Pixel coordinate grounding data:

- - - - -

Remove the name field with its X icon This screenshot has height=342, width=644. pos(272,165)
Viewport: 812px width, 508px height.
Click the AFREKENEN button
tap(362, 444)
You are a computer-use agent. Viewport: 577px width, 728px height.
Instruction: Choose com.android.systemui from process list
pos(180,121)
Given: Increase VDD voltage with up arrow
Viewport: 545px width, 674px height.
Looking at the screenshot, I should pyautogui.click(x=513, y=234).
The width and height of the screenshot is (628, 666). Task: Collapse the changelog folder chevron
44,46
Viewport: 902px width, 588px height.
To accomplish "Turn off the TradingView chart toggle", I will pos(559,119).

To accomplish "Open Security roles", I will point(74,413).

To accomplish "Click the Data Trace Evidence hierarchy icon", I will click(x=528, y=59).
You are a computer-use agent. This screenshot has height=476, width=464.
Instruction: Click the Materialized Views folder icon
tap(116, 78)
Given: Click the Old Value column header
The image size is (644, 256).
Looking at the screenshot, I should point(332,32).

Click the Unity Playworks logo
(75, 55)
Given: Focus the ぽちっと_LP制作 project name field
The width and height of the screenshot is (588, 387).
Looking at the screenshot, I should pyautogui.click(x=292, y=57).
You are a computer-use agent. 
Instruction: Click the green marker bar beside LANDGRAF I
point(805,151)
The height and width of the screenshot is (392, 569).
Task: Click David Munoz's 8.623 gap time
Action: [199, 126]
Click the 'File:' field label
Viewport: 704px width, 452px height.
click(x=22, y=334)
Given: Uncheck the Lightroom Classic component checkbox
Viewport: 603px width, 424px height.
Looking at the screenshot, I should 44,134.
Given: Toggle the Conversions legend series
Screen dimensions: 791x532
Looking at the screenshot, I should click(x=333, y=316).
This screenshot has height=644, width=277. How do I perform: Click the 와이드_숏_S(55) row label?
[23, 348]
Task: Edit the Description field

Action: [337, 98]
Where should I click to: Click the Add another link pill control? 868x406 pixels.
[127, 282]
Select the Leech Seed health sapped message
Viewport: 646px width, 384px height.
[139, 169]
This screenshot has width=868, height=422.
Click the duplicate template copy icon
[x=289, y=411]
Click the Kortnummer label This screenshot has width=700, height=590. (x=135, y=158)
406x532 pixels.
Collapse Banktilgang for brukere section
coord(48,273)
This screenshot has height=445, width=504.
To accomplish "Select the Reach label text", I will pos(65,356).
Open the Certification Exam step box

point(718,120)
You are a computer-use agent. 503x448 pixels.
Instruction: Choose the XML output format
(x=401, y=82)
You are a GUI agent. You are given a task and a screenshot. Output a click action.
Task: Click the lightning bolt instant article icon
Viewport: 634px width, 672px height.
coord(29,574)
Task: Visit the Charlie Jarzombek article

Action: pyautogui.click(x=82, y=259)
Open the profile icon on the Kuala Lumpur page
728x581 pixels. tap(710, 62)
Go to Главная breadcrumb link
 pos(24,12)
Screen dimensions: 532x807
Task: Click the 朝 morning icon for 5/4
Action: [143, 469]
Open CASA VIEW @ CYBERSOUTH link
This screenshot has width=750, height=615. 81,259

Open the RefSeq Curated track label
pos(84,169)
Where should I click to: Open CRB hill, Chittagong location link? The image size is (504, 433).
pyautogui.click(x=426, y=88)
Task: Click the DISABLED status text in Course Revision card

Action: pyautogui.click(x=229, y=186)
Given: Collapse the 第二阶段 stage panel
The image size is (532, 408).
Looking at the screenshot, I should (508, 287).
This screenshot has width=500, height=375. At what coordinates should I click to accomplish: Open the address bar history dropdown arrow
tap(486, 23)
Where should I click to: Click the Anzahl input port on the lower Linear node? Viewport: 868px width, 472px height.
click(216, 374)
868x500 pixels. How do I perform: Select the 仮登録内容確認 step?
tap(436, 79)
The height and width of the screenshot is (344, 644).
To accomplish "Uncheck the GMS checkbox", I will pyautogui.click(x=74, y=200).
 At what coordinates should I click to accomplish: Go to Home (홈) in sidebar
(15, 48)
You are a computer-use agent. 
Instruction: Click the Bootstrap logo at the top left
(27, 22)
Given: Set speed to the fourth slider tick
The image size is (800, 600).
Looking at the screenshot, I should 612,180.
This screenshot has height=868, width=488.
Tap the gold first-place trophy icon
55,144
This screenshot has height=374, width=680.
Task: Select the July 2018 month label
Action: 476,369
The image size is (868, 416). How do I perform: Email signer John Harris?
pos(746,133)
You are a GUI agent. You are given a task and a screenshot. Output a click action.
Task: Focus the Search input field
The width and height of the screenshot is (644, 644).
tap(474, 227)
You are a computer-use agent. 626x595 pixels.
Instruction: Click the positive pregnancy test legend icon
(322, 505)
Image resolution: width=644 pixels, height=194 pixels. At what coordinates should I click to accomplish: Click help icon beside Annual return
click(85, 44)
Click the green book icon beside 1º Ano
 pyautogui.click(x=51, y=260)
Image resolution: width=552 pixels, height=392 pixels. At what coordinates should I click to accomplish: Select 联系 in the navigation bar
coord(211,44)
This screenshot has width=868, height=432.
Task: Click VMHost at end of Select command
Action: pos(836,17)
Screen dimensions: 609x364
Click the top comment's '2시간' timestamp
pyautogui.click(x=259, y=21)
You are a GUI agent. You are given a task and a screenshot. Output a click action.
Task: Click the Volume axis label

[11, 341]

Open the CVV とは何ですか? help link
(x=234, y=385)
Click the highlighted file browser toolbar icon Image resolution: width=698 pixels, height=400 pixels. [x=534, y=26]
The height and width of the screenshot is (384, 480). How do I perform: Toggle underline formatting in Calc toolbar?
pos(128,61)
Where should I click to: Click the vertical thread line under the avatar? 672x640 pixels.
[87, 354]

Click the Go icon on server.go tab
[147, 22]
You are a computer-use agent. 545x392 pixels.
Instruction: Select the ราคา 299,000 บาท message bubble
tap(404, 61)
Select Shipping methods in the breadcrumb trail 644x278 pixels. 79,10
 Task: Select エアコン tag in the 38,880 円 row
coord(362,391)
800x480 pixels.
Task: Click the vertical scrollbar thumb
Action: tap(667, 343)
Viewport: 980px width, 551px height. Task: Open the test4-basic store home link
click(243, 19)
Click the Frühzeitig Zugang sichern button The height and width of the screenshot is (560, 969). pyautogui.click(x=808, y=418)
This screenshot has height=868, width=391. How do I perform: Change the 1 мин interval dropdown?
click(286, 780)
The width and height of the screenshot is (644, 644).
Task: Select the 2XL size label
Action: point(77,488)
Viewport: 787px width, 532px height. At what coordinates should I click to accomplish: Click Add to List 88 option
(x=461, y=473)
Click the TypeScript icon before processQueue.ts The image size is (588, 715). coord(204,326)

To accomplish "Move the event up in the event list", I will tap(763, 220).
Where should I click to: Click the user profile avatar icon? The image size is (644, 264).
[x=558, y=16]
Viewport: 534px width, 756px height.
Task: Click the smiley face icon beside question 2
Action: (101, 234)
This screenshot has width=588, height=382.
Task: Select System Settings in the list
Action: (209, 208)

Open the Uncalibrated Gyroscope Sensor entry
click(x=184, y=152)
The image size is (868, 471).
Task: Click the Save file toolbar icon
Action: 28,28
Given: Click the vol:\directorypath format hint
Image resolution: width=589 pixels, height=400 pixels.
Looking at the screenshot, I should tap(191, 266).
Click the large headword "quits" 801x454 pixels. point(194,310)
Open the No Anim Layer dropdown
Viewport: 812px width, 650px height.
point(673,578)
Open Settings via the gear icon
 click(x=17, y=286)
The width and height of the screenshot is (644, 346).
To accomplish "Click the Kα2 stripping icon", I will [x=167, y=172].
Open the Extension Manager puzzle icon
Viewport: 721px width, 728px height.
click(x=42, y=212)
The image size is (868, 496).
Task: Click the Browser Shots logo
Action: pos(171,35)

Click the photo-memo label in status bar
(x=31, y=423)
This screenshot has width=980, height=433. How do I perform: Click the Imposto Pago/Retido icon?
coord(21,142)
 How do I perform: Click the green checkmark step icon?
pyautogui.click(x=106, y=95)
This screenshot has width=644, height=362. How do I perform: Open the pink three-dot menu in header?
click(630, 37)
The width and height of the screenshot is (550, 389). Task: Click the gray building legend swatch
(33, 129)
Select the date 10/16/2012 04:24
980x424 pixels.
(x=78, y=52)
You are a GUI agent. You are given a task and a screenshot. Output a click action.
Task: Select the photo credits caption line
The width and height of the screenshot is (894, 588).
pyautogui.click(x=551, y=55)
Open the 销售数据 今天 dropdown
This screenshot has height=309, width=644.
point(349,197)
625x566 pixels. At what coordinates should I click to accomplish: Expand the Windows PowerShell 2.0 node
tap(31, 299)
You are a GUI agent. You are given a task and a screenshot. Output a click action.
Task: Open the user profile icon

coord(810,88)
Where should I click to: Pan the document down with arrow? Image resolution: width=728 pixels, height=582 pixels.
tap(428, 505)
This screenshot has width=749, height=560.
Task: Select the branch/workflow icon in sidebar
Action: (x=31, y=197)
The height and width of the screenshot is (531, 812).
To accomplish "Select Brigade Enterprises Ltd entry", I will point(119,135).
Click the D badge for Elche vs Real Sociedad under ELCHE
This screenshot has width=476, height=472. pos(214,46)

- - - - -

## Assignment
All lines with the string "computer" must be copied from the data.

## Exercise result
You are a computer-use agent. Viewport: 577px width, 728px height.
You are a computer-use agent. This screenshot has height=476, width=464.
You are a computer-use agent. 
You are a computer-use agent. 503x448 pixels.
You are a computer-use agent. 
You are a computer-use agent. 626x595 pixels.
You are a computer-use agent. 545x392 pixels.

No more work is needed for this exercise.